Richmond – Waterloo – Brixton – Return
I love the summer. Warm weather really suits me, and apparently suits the chair too because it seems to run faster, smoother and the battery lasts longer. Hot weather on public transport is miserable though. Big windows magnifying the suns heat, but too few of them open to create air movement. But needs must, when you’ve got to travel, you’ve got to travel.
The first bus, as it so often does, had a buggy in the wheelchair space. After a brief negotiation the mother took the buggy off the bus so I could get on. As she came back on the driver began to object. It’s his bus so of course what he says goes, but by the time he’d finished objecting I was settled and the buggy was tucked in behind me, out of the way. Reluctantly he caved in, “Just this once” were his exact words. This kind of uncompromising approach really doesn’t help the cause in the wheelchair/buggy battle.
The train to Waterloo was a delightful oasis of air conditioning. In fact it was a little too cold. Shame I couldn’t store the extra chill for use on the bus later!

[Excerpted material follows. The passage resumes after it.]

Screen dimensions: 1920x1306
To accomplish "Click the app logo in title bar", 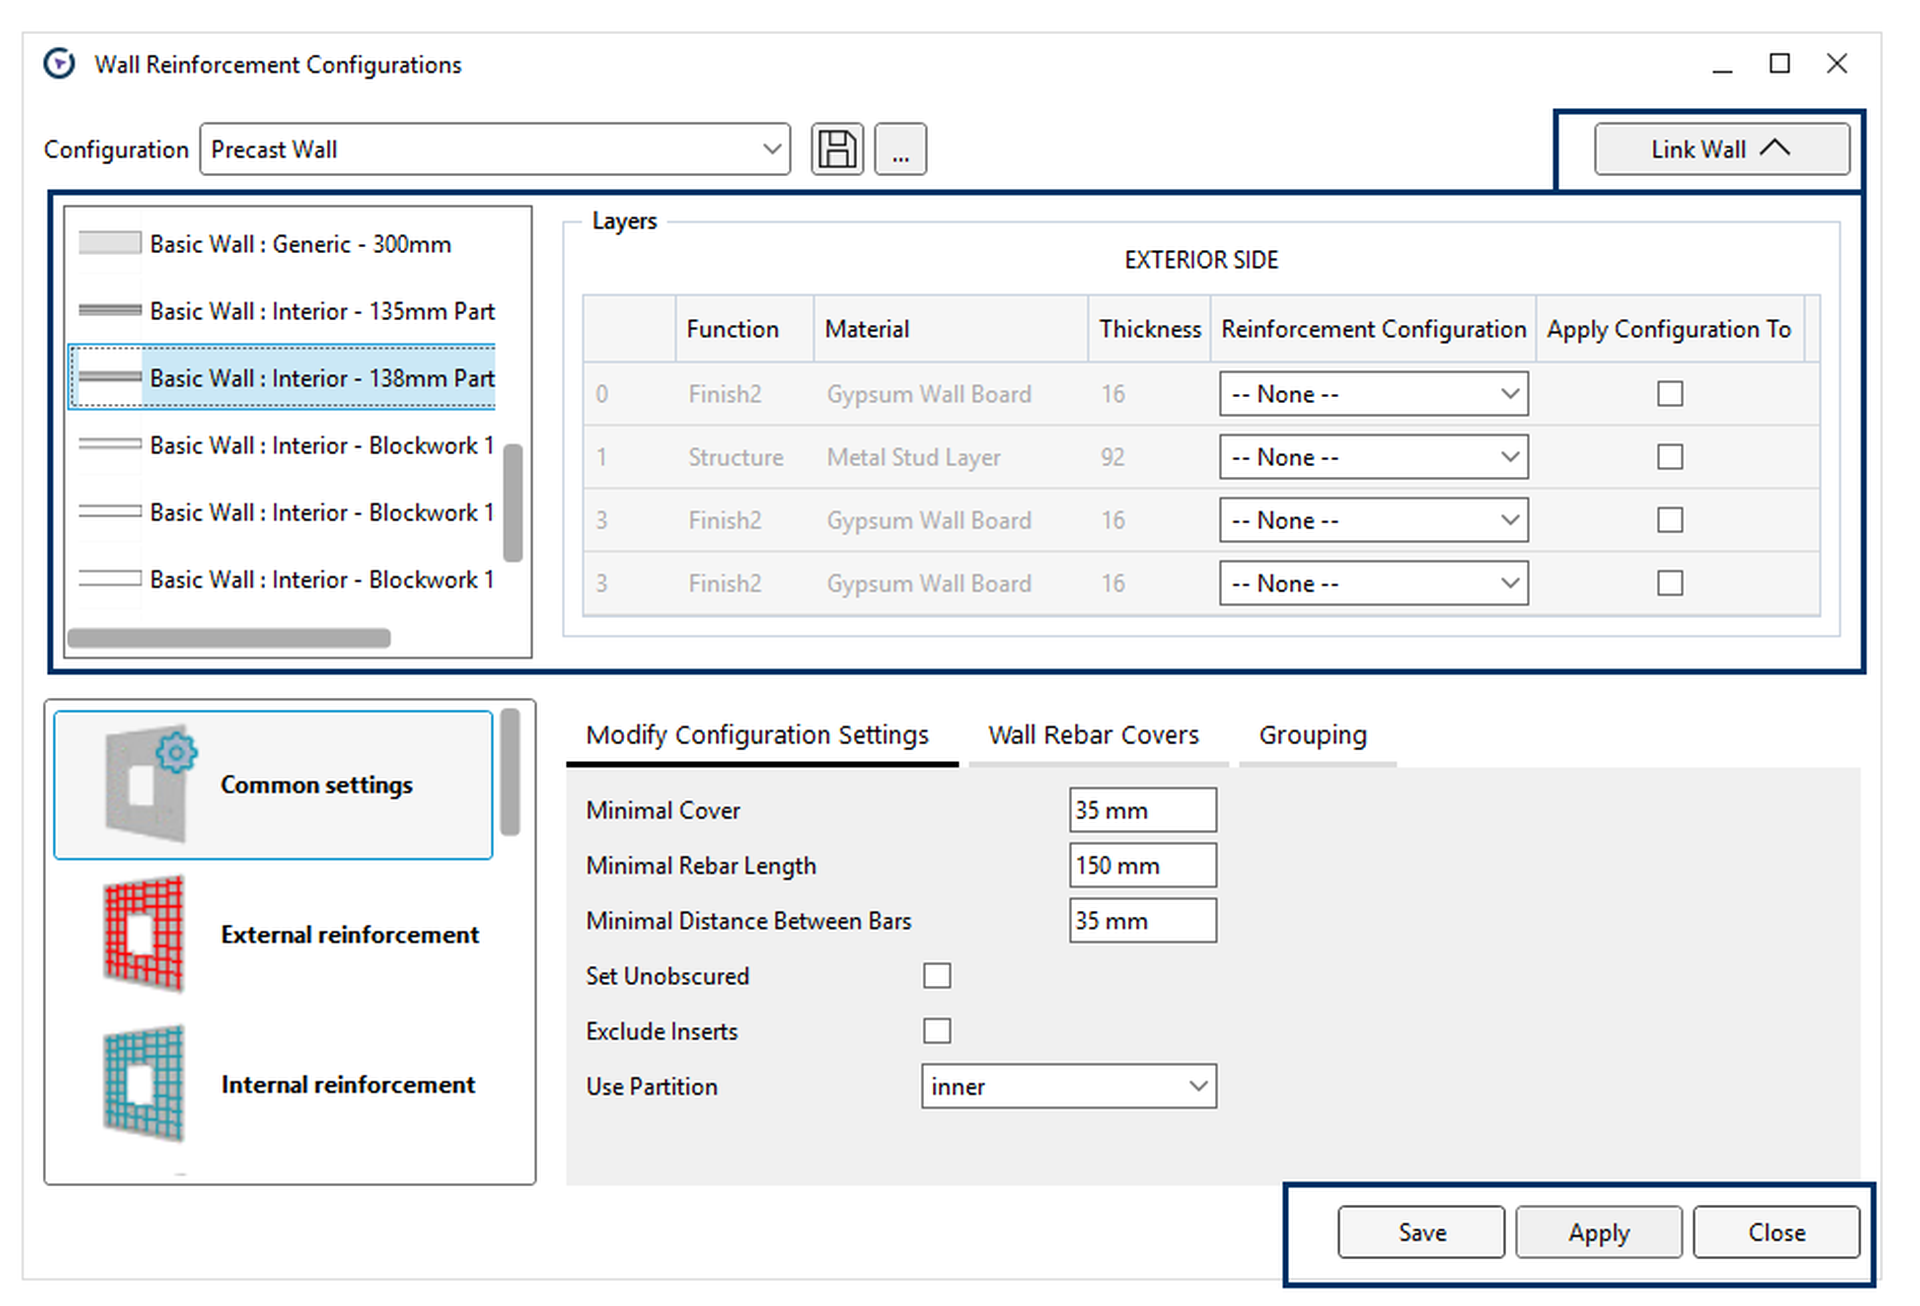I will point(59,64).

The bus to Brixton from Waterloo is usually a simple, direct if rather full affair. Unfortunately there are major roadworks around Kennington and these, combined with more traffic than usual (if such a thing is possible) meant that the great bus god on high decided to terminate this bus early and turn it round. Consequently we were all disgorged onto the pavement just past the Oval cricket ground.
I love The Oval, but being dumped in an unfamiliar part of London is never fun, and in this case it was particularly challenging. The bus had pulled up short of the stop, and once I looked round I realised why. The pavement at the stop was built up more than a foot above the road. So I was at a stop not knowing which bus to catch to get to my destination, and no bus was going to be able to put the ramp out anyway.
Fortunately I was spotted and rescued by a driver obviously waiting to change shift. After commenting, unfavourably, on the behaviour of her colleague (I’ll leave you to work out what that euphemism really means, but remember the south London accent!) She sorted out where I was heading and then practically stepped out in front of the next appropriate bus to flag it down and make sure it pulled up short at a suitably low piece of pavement.
Unfortunately, the driver of the new bus didn’t know the stops on the route. This wouldn’t have been an issue except that an advertising banner on the outside of the bus blocked my view out of the window. This meant I had little idea where we were so was reliant entirely on the iBus display. With some concentration and a little luck I did manage to get off at the right stop.
I celebrated getting to my destination with an ice cream. I thought I deserved it.
Fortunately the trip back was both cooler and uneventful.
There are some people working on public transport who really understand customer service and go above and beyond to make sure it works for travellers. Then there are others who don’t!